In order to extend a precise database on local two-phase flow parameters in mini pipes, experiments were conducted for adiabatic gas–liquid bubbly flows flowing down in vertical mini pipes with inner diameters of 1.03, 3.00, and 5.00 mm. A stereo image-processing was applied to observe the phase distribution characteristics in pipe cross-section. The local flow parameters including profiles of void fraction, Sauter mean bubble diameter, and interfacial area concentration in pipe cross-section were obtained at three axial locations in the test pipes with various flow conditions: superficial gas velocity of 0.00508–0.0834 m/s and superficial liquid velocity of 0.208–3.00 m/s. The axial developments of the local flow parameters were discussed in detail based on the obtained data and the visual observation.

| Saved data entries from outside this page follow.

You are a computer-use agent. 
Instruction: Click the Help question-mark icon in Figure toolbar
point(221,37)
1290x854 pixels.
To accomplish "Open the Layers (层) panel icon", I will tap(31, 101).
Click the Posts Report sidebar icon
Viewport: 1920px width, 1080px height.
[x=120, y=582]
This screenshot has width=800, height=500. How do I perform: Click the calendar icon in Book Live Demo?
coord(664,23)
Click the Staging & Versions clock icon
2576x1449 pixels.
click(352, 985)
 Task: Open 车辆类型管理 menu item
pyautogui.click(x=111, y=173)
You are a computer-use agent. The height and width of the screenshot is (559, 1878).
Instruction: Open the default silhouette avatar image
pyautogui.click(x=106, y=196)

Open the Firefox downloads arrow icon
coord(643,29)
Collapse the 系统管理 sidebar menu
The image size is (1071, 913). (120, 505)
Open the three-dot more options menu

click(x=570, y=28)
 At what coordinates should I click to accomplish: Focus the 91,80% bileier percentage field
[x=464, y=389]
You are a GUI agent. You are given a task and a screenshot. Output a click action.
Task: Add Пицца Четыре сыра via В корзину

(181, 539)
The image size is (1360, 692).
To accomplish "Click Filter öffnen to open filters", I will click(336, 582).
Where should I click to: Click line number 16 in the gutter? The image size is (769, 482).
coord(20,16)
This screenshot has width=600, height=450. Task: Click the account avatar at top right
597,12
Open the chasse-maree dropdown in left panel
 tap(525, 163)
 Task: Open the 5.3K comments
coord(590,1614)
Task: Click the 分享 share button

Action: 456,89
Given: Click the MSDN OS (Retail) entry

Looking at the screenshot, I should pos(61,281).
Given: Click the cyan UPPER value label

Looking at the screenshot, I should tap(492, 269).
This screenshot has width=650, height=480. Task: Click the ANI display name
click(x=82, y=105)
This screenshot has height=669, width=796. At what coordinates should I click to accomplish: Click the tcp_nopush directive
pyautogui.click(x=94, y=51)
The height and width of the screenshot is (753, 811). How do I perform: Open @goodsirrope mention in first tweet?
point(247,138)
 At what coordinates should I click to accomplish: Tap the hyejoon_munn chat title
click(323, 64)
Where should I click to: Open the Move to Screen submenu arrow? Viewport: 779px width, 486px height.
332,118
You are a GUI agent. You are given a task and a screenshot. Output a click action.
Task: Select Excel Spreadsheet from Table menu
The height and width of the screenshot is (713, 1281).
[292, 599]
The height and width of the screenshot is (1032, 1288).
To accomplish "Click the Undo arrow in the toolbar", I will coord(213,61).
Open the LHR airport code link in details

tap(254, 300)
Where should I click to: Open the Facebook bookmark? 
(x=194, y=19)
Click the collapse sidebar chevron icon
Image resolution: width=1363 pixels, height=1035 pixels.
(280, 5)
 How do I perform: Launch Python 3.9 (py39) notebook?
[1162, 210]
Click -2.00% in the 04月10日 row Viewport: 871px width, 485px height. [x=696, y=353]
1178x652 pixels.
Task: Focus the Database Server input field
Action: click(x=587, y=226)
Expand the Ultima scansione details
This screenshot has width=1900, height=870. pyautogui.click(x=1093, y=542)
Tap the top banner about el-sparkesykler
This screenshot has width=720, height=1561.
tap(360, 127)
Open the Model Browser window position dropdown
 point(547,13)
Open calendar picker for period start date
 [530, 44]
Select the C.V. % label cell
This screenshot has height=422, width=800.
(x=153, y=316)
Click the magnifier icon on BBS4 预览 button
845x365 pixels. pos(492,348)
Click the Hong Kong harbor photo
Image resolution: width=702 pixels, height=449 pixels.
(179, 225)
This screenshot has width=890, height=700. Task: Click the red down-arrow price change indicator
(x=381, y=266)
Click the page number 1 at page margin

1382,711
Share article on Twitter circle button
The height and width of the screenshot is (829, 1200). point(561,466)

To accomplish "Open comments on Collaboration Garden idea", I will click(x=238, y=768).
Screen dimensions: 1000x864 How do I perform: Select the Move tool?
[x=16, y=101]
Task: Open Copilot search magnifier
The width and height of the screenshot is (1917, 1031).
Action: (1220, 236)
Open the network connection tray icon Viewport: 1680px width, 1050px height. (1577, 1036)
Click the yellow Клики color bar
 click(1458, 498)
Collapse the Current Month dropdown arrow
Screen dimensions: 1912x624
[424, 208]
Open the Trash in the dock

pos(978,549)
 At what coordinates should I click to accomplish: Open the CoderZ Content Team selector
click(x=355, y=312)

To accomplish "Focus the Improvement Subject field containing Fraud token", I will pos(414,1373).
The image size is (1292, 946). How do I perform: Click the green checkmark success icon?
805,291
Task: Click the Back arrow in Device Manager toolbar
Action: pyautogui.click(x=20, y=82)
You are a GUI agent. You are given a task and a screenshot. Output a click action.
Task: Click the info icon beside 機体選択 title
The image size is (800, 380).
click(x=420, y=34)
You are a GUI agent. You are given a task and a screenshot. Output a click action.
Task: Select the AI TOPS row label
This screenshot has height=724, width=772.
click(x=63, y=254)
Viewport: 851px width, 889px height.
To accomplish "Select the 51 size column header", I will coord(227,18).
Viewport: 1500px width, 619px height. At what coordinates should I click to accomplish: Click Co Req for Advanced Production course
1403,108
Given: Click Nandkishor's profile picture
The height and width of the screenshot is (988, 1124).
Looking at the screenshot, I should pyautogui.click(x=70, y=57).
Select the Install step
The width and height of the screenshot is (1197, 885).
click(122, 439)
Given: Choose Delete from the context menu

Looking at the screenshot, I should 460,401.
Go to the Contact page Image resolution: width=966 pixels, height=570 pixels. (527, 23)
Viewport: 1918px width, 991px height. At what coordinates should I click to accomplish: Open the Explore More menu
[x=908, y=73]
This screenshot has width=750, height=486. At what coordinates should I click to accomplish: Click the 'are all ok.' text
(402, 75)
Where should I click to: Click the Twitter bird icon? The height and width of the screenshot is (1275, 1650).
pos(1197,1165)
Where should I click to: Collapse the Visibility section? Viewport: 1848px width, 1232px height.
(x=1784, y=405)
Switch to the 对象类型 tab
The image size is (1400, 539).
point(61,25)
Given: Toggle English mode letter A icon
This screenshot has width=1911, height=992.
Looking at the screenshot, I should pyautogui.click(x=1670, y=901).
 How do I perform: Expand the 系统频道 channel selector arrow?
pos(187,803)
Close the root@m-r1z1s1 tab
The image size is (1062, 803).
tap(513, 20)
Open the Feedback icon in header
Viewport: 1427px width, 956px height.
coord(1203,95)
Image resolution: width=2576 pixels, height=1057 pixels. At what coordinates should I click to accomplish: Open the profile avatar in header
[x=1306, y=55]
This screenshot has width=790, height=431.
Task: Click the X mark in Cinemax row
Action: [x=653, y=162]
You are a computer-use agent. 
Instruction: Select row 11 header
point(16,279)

It was confirmed that the core peak distributions were formed at low liquid flow rate conditions in which the buoyancy force dominated while the wall peak distributions were formed at high liquid flow rate conditions in which the body acceleration due to the frictional pressure gradient dominated. The result indicated the existence of lift force pushing the bubbles towards the pipe wall even in vertical downward flows. The database obtained through the present experiment is expected to be useful in modeling the interfacial area transport terms, the validation of the existing lift force models as well as the benchmarking of various CFD simulation codes.

Keywords

two-phase flow bubbly flow phase distribution lift force two-fluid model interfacial area transport mini channel 

Notes

Acknowledgements

The authors are thankful to Professor T. Takamasa and Mrs. Y. Ohkubo of Tokyo University of Marine Science and Technology for their assistance in conducting the experiment.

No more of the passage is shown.